In return the Portfolio will be entitled to receive the performance of the relevant investment strategy under the terms of the swap agreement. The counterparty will transfer collateral to the Portfolio in accordance with the UCITS rules to mitigate credit risk to the counterparty arising from entering into the swap agreement.
Fully Funded Swaps are used to enhance the liquidity of the Portfolio. The Portfolio will be leveraged through the use of financial derivative instruments. However, the leverage effect and additional market risk arising from such financial derivative instruments will be managed in accordance with the value-at-risk provisions as set out on page 1 hereof.
Attention should be drawn to the fact that one derivative contract may partially or perfectly offset the market risk of another derivative contract. Derivative contracts may also reduce the risks associated with holdings in non-derivative products eg, on shares and bonds. Disclosure of the gross notional value of derivatives is a requirement under UCITS, and as this measure does not allow for the netting or offsetting just described, it does not necessarily represent the market risk incurred through the use of derivatives.
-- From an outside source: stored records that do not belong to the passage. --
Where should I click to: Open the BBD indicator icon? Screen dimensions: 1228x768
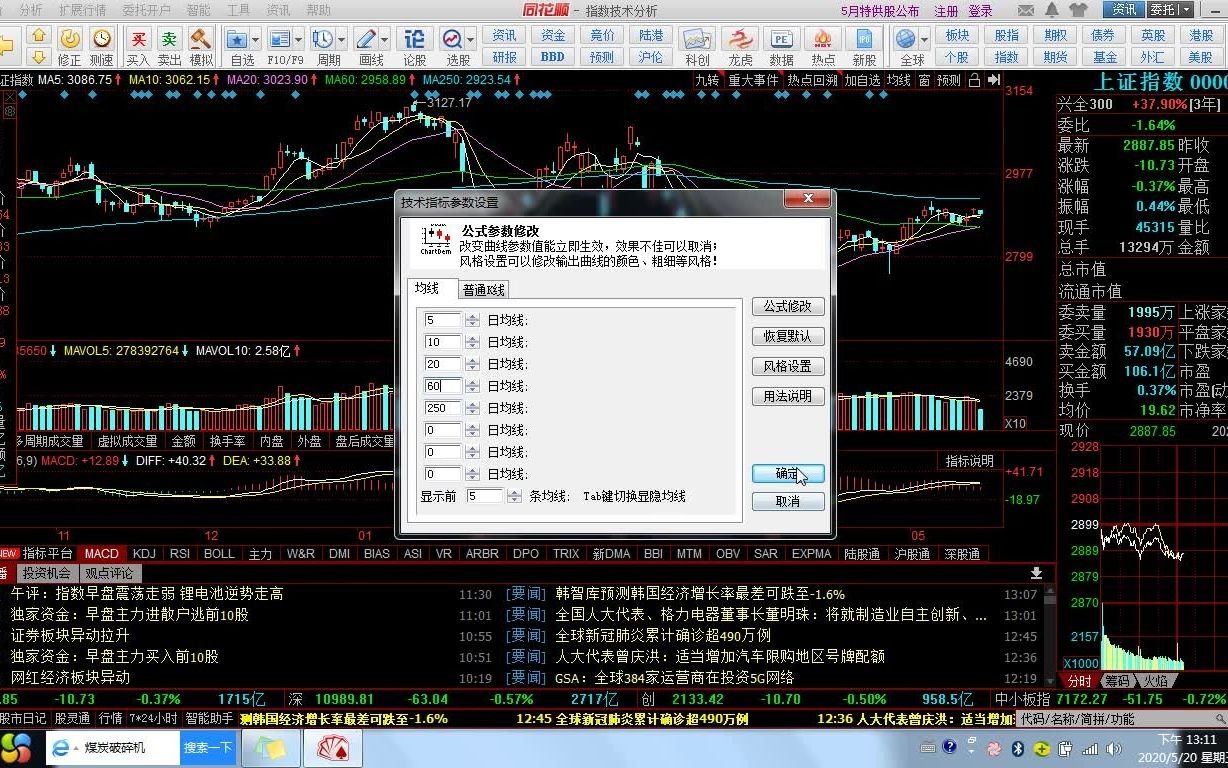[x=552, y=57]
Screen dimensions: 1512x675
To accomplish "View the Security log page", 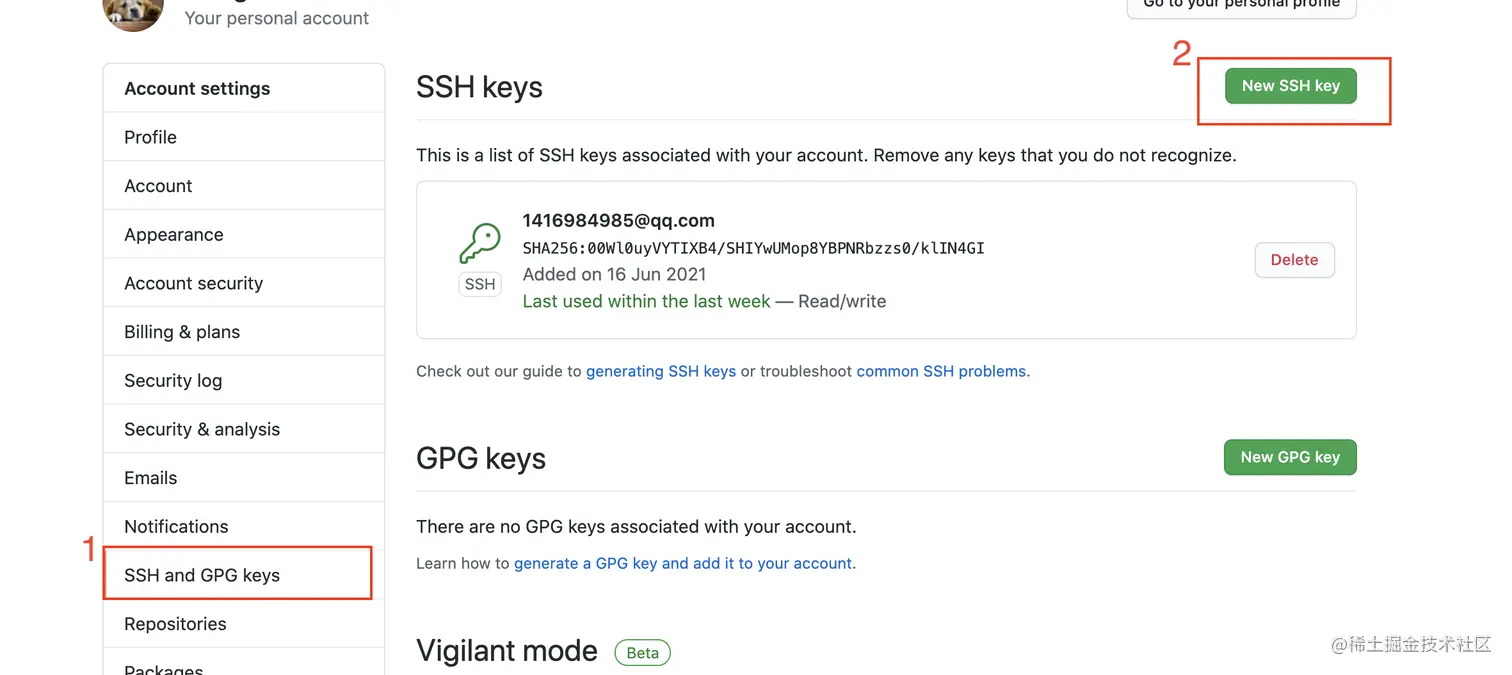I will tap(173, 381).
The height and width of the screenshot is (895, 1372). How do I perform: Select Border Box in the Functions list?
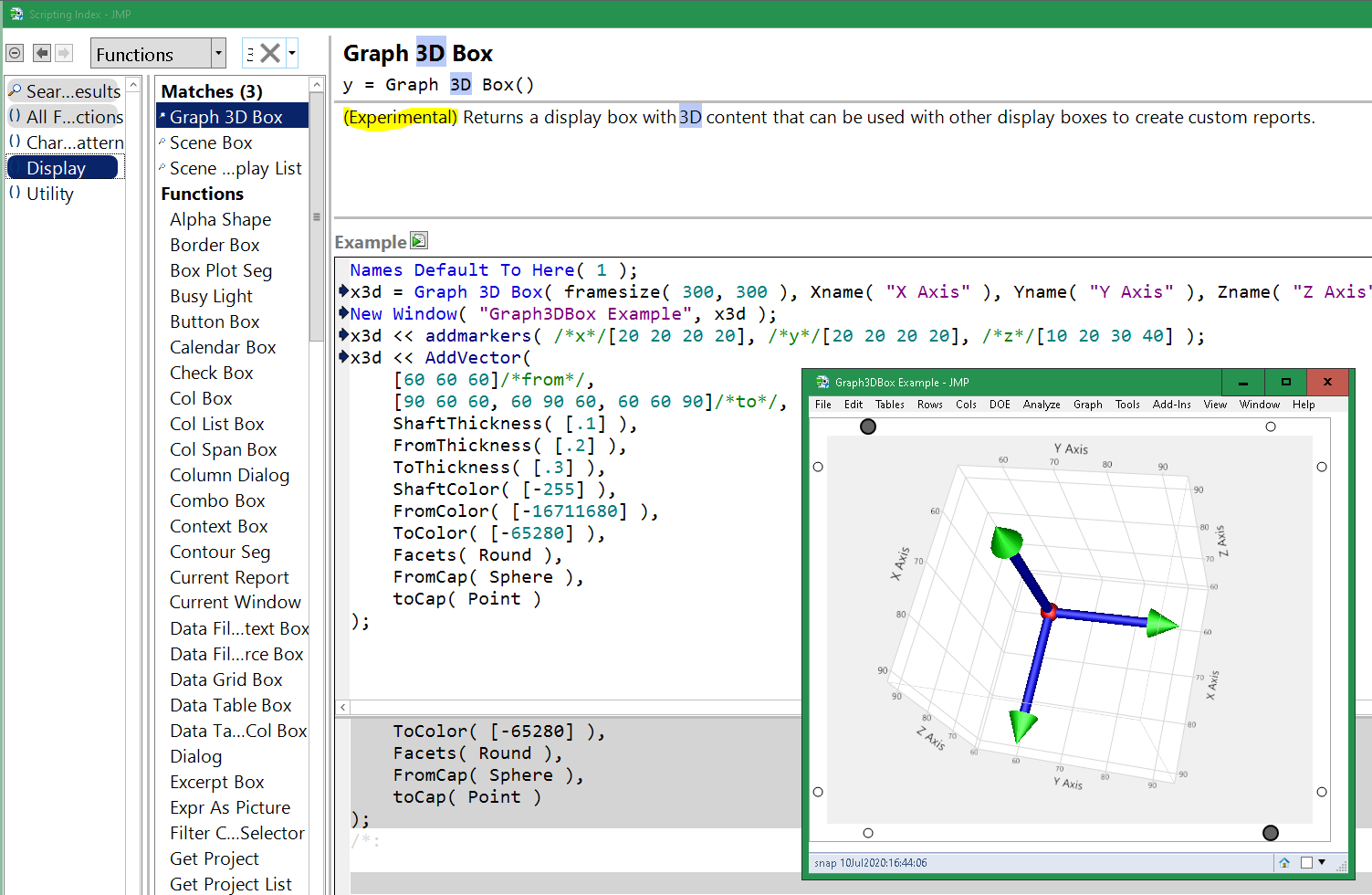215,245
Profile of a Typical Investor Investment in the Portfolio is suitable for investors seeking a reasonable return through both capital and appreciation of income. This is primarily due to the focus of the Portfolio on equity investments, which tend to have a relatively high volatility for glg investments vi plc prospectus 2020 purposes of SRRI calculations, when compared to other investment categories. The Portfolio will invest primarily in securities of issuers in Europe or of issuers which derive a substantial part of their revenues from activities in Europe.
The Portfolio will invest predominantly in common stocks and other equity and equity linked instruments of such issuers, including, without limitation, equity derivatives.
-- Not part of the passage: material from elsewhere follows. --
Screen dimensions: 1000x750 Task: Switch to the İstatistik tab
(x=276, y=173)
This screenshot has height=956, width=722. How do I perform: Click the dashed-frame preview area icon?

DISCLAIMER – INTENDED ADDRESSEES
You should retain this SAI for future reference. Albert Glg investments vi plc prospectus 2020. Furthermore, each Trustee possesses the following specific attributes: Mr. These policies and restrictions are described elsewhere in detail in this SAI. State Street also provides basic portfolio recordkeeping required for each Fund for regulatory and financial reporting purposes. Links to our social media pages are provided only as a reference and courtesy to our users. Connealy has had experience with other investment companies and their investment advisers, first as a partner in the investment management practice of PricewaterhouseCoopers LLP and, subsequently, as the senior financial executive of two other investment organizations sponsoring and managing investment companies; Ms. Past Waivers: For the U. Unconstrained Total Return Fund. Daniel P. Asset Level. There were no reimbursements for the periods ended October 31,and Global Infrastructure Fund. For the Short Duration Bond Fund, RIM has entered into a contractual fee waiver agreement, until February 28,that results in an effective advisory fee not to exceed 0. The following paragraphs list the current waivers and those that were in effect during the last three fiscal years.